▶ [Travail demandé]
(A) Recopiez fidèlement le passage de l'extrait source allant de "Il y a déjà" jusqu'à "héros imaginaire ?" inclus.
(B) D'après l'extrait source, qui a revu les Mémoires de Jean Marteilhe ?

Il y a déjà plusieurs années que l’un de nos amis découvrit à Lyon, au fond d’une vieille bibliothèque de famille, le livre que nous réimprimons aujourd’hui. Attiré par le titre, il le lut, le fit lire à quelques-uns de ses parents, et l’intérêt fut si vif, si unanime, que chacun réclama l’impression de ces Mémoires.
Mais il fallait résoudre une première question. Qu’était-ce que ce livre ? Ce tableau si navrant des suites odieuses de la persécution religieuse était-il authentique ? Pouvait-il être accepté comme une peinture tristement fidèle de la vérité ? Ou bien n’était-ce qu’un roman destiné à exciter la pitié du lecteur en faveur d’un héros imaginaire ?
Des recherches furent faites ; l’on réussit à se procurer en Hollande deux autres exemplaires d’une édition moins ancienne que celle de 1757 qu’on avait sous les yeux. L’on y trouva la clef de tous les noms désignés dans la première édition par de simples initiales. L’on put, enfin, s’assurer que ces Mémoires, parfaitement authentiques et revus par Daniel de Superville, l’un des pasteurs qui avaient accueilli le pauvre fugitif, renfermaient l’histoire trop réelle des souffrances d’un pauvre jeune homme, Jean Marteilhe, de Bergerac.

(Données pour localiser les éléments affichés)
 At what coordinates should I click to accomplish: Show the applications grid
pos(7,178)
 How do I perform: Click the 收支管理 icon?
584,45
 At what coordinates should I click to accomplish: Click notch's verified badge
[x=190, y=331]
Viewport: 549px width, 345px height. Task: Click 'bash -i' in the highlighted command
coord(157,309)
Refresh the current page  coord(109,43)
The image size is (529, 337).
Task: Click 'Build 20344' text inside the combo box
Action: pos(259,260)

* * *

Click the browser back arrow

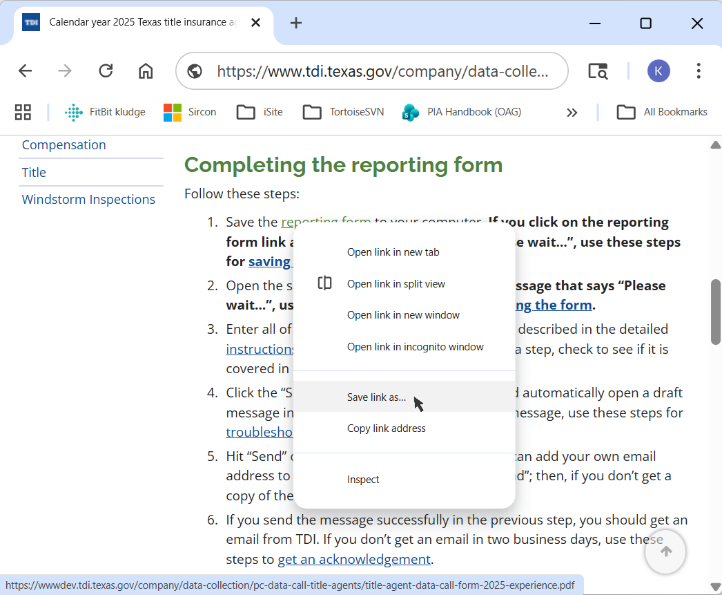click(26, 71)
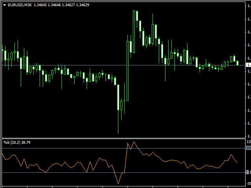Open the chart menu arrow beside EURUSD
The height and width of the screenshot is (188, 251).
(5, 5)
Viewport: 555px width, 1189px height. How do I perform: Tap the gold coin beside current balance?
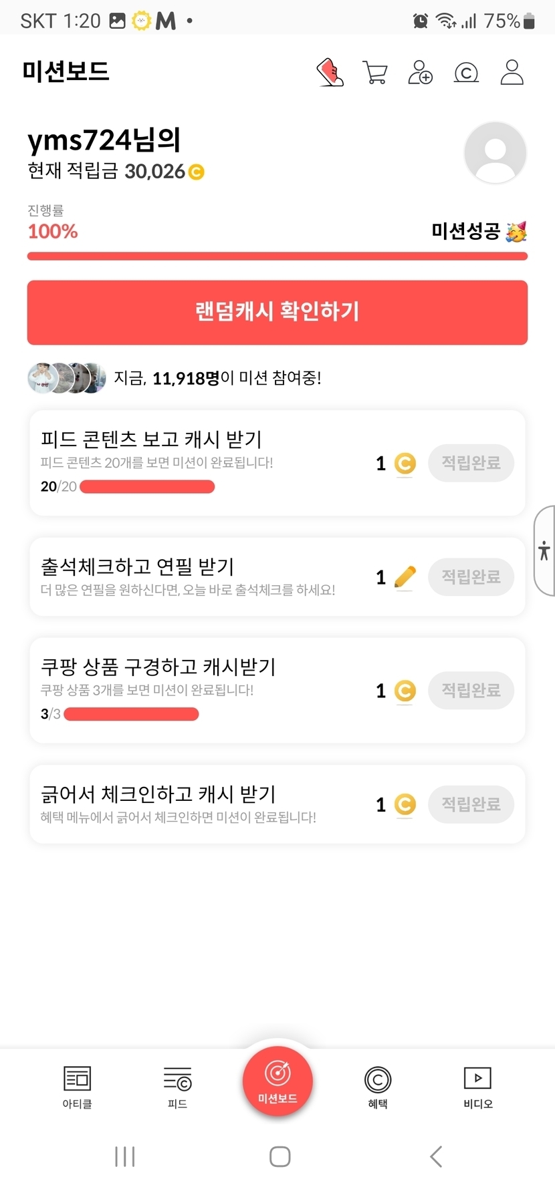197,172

▶ [Corrigés]
(A)
Il y a déjà plusieurs années que l’un de nos amis découvrit à Lyon, au fond d’une vieille bibliothèque de famille, le livre que nous réimprimons aujourd’hui. Attiré par le titre, il le lut, le fit lire à quelques-uns de ses parents, et l’intérêt fut si vif, si unanime, que chacun réclama l’impression de ces Mémoires.
Mais il fallait résoudre une première question. Qu’était-ce que ce livre ? Ce tableau si navrant des suites odieuses de la persécution religieuse était-il authentique ? Pouvait-il être accepté comme une peinture tristement fidèle de la vérité ? Ou bien n’était-ce qu’un roman destiné à exciter la pitié du lecteur en faveur d’un héros imaginaire ?

(B) Daniel de Superville, l'un des pasteurs qui avaient accueilli le fugitif.